Jav files may have as many classes as you want to place in them, however they may only have a single public class that is named the same as the file it is in.

R3.RyozKidz said:

why is the code fields are without access modifier (private , public ,protected) ? is java compiler will assume this fields are public ?

When you omit the access specifier, that means it is a special type of access called "friendly" access. This means that all objects within the same package as the class have access to that class, however no other classes have access to it.

[bobdark]

Ok regarding what happens there...
1)
a)new employee is created, lets call him x.
b)the 'next' field of the object pointed to by 'last' is set to point to x (everywhere I say points to, I mean holds reference to..., I'm saying 'points' for the sake of simplicity)
c)'last' is set to point to the newly created x.
There are two assignment operations, the right one first, if I'm not wrong it returns the value that the right operand was assigned, like in C. Next, 'last' is assigned the returned value.
Why this code works? Exactly because java uses reference semantics (fix me if I'm wrong, I think this is the way it is called) - the trick is only at point when there is one single object in the list. Because 'first' and 'last' hold reference to the same object,

last.next = new employee

updates the object pointed to by 'first' - that, by the way, what your code did not do, the 'next' field of the object pointed to by 'first' at your code was not updated when you added the second employee, but stayed null, this is why you had only the first employee printed. When your list has 2 or more elements, your code too should work fine.

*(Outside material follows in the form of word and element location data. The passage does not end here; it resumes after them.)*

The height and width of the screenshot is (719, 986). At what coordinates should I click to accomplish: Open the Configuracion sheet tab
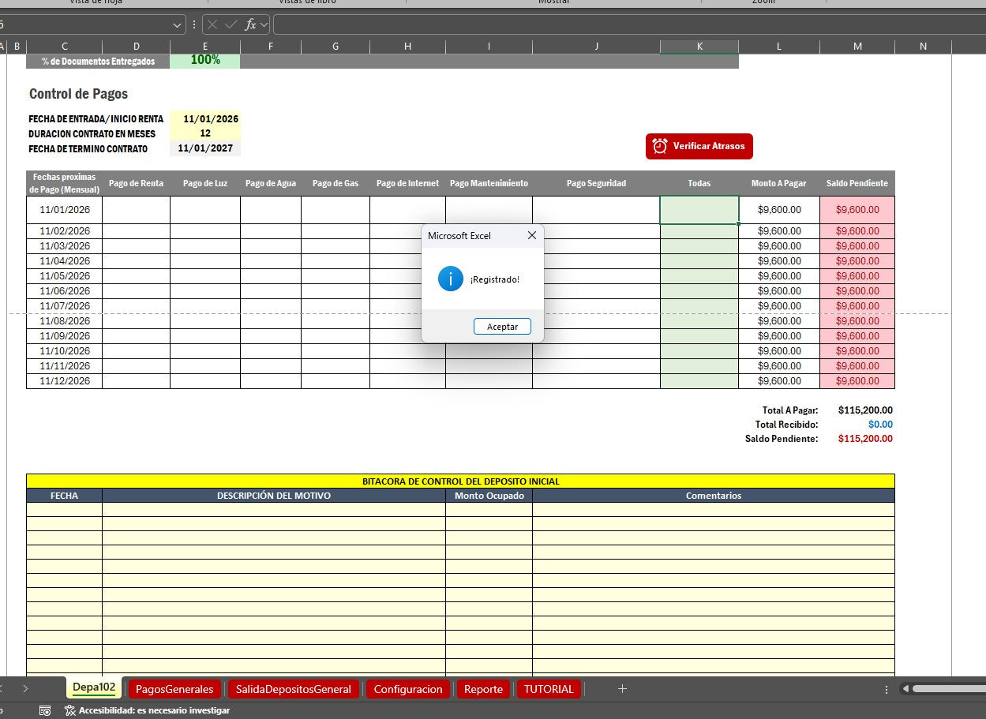point(407,688)
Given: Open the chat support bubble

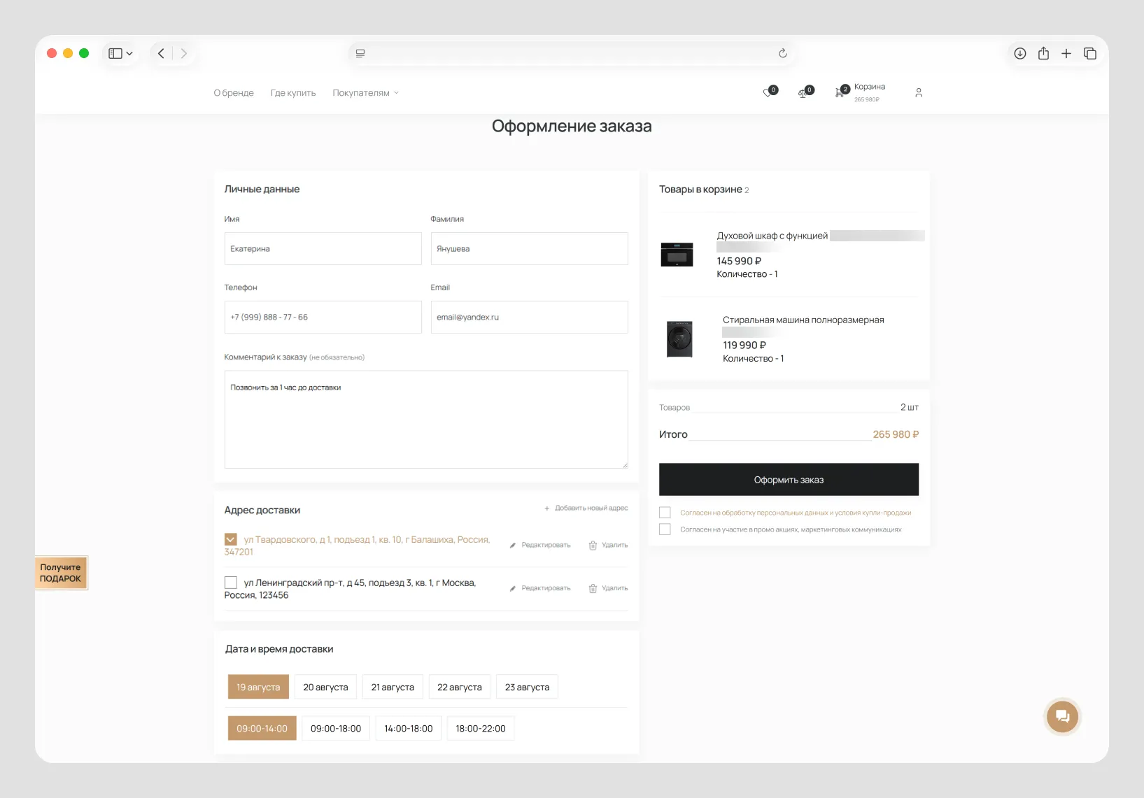Looking at the screenshot, I should point(1062,716).
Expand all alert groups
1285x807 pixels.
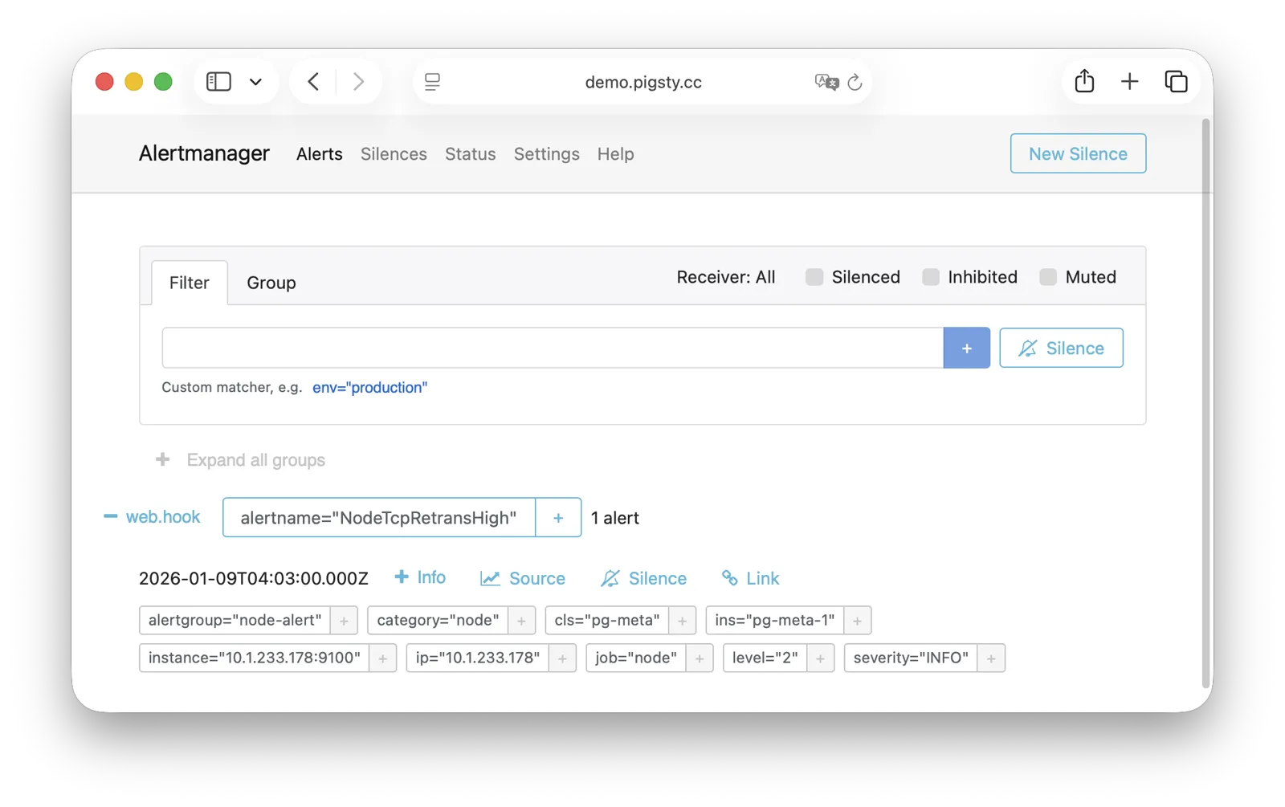[x=241, y=459]
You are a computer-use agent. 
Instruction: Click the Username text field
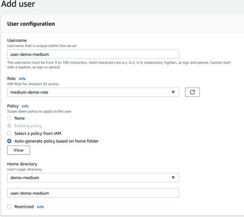click(93, 54)
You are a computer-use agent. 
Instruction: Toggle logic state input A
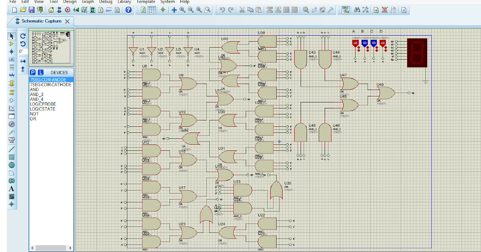pos(355,43)
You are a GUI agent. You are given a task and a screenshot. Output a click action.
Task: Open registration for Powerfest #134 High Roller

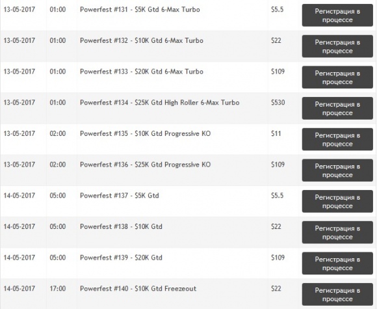(x=337, y=108)
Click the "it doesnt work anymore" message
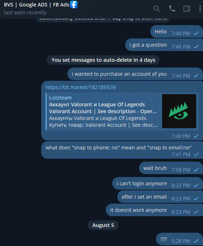 [154, 210]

2)explicitly insert the new employee as last node -
a) create new employee and set 'temp' to point to it.
b) set the last node's 'next' field to point to the new employee.
c) set the new employee as the last one

3)
a)overwrite 'last' with it's 'next' value (pointless anyway because in the next command you overwrite it again)
b)set 'last' to point to the newly created employee

this code didn't work because you didn't update here the 'next' field of 'last' to point to the new object. That is why after adding the second employee, the 'next' field of the first was still null and as I wrote above, you had only 1 employee printed.

General advice - usually try to avoid multiple assignments in one line.

[bobdark]

it updates the variable 'last' with a new value, but it doesn't update the object pointed to by 'last', which is the problem here.

[bobdark]

yes, 'last' - THE VARIABLE 'last', NOT THE OBJECT THAT 'last' holds reference to, is set first to hold the 'next' value and then the new object.
The problem is that the OBJECT REFERENCED by 'last' is not updated, more precisely, it's 'next' field.

[bobdark]

You had to do two different assignments:
1) last.next = new employee x
2) last = x
the first assignment would have had updated the referenced object.